» Prompt
Pick out each line in the listing below that holds the word "will", and copy those lines in full.

Start of Data

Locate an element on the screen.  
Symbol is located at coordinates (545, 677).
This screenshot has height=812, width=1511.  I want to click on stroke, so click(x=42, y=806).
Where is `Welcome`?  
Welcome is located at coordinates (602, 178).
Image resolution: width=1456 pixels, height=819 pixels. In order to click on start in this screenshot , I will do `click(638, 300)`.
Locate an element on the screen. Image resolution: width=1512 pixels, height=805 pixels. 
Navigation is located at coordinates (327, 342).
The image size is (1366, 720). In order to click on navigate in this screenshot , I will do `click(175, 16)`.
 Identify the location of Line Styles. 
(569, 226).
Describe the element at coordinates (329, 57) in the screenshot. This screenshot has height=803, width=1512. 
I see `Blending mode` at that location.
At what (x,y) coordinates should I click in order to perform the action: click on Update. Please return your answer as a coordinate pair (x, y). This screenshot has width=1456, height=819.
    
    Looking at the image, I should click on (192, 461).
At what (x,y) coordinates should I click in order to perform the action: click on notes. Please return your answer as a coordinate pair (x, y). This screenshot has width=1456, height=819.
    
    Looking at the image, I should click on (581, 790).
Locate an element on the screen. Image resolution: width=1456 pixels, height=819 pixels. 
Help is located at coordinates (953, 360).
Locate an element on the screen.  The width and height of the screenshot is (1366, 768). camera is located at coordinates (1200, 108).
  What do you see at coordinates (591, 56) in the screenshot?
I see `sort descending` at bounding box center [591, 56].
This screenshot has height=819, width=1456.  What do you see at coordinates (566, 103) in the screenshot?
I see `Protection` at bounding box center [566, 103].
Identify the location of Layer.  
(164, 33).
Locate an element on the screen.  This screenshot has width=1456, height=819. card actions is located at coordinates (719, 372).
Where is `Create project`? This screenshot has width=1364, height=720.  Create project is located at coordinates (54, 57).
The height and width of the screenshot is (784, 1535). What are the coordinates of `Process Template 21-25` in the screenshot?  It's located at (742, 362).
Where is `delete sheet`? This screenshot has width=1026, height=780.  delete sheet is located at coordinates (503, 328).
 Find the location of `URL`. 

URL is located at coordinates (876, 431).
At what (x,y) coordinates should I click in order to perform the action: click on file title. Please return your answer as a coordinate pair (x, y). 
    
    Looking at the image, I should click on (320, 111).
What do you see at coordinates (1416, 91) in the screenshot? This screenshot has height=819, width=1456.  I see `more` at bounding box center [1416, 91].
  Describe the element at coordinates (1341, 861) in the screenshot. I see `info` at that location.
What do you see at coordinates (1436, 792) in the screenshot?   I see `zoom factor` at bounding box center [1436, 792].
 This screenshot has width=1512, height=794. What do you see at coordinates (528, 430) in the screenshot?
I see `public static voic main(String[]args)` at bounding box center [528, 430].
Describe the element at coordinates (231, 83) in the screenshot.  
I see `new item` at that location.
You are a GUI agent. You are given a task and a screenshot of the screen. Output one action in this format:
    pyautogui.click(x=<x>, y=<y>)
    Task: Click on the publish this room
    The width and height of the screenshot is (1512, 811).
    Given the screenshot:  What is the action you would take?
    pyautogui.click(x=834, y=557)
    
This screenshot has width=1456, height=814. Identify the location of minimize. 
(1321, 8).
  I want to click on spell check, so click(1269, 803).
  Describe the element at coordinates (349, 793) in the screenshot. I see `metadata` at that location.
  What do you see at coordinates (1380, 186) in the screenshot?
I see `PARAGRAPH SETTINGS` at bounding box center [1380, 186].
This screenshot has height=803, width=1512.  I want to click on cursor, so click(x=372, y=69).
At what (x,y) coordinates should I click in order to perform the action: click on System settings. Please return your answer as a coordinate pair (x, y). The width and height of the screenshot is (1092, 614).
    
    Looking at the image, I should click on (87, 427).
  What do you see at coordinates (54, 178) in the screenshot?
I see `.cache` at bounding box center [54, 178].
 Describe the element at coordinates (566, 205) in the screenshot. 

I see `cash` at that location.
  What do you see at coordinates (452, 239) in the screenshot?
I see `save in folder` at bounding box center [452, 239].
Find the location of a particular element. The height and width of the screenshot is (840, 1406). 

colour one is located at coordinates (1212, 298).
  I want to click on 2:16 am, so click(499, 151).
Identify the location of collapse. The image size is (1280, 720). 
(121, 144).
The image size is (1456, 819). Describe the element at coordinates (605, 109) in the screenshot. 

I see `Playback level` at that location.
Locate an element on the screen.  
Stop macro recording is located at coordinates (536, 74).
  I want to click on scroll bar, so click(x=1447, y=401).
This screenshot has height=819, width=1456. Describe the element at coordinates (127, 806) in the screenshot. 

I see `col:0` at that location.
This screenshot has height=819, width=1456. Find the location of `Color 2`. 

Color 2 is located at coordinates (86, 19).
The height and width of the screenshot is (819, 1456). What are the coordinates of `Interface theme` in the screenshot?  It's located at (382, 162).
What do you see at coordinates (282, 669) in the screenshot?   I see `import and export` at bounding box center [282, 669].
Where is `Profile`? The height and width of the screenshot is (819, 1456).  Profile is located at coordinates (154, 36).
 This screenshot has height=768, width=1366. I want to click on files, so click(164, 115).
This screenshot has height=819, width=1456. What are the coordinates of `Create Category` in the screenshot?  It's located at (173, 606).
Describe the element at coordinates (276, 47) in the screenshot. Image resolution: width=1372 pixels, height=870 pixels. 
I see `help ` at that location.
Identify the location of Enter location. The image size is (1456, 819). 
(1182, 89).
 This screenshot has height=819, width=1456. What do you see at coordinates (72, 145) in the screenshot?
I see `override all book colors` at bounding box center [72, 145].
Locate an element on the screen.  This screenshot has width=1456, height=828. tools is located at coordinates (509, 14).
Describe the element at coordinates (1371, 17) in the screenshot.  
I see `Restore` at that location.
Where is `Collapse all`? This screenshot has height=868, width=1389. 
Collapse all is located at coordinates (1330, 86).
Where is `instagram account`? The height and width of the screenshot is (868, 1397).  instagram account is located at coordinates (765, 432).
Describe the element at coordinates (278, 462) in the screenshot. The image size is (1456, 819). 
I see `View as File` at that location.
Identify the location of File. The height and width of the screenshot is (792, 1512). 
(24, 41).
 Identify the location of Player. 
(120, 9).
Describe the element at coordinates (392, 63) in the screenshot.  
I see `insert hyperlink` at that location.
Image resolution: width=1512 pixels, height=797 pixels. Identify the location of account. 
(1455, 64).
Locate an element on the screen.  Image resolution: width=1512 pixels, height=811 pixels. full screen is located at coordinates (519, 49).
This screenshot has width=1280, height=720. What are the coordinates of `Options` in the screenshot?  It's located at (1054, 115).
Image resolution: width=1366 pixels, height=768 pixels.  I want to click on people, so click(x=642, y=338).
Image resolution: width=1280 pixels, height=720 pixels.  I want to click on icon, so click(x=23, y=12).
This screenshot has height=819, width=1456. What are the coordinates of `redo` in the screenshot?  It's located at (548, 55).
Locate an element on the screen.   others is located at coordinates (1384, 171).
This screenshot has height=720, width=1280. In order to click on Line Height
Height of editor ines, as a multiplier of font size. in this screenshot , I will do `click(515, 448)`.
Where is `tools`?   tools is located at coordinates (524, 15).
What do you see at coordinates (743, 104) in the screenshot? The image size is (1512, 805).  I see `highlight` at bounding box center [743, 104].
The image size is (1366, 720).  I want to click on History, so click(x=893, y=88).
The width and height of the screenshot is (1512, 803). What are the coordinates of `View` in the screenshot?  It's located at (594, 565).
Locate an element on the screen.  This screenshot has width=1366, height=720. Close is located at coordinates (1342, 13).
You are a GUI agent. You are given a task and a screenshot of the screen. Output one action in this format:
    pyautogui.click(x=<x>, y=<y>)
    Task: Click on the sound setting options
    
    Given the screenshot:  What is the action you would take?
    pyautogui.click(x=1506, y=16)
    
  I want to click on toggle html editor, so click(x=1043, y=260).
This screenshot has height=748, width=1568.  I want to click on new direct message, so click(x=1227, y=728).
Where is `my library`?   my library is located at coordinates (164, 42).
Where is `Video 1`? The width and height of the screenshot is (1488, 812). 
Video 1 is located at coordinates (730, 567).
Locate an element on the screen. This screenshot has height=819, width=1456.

End of Data

» Worked answer
Image resolution: width=1456 pixels, height=819 pixels. In order to click on start in this screenshot , I will do `click(638, 300)`.
The image size is (1366, 720). In order to click on navigate in this screenshot , I will do `click(175, 16)`.
Height of editor ines, as a multiplier of font size. in this screenshot , I will do `click(515, 448)`.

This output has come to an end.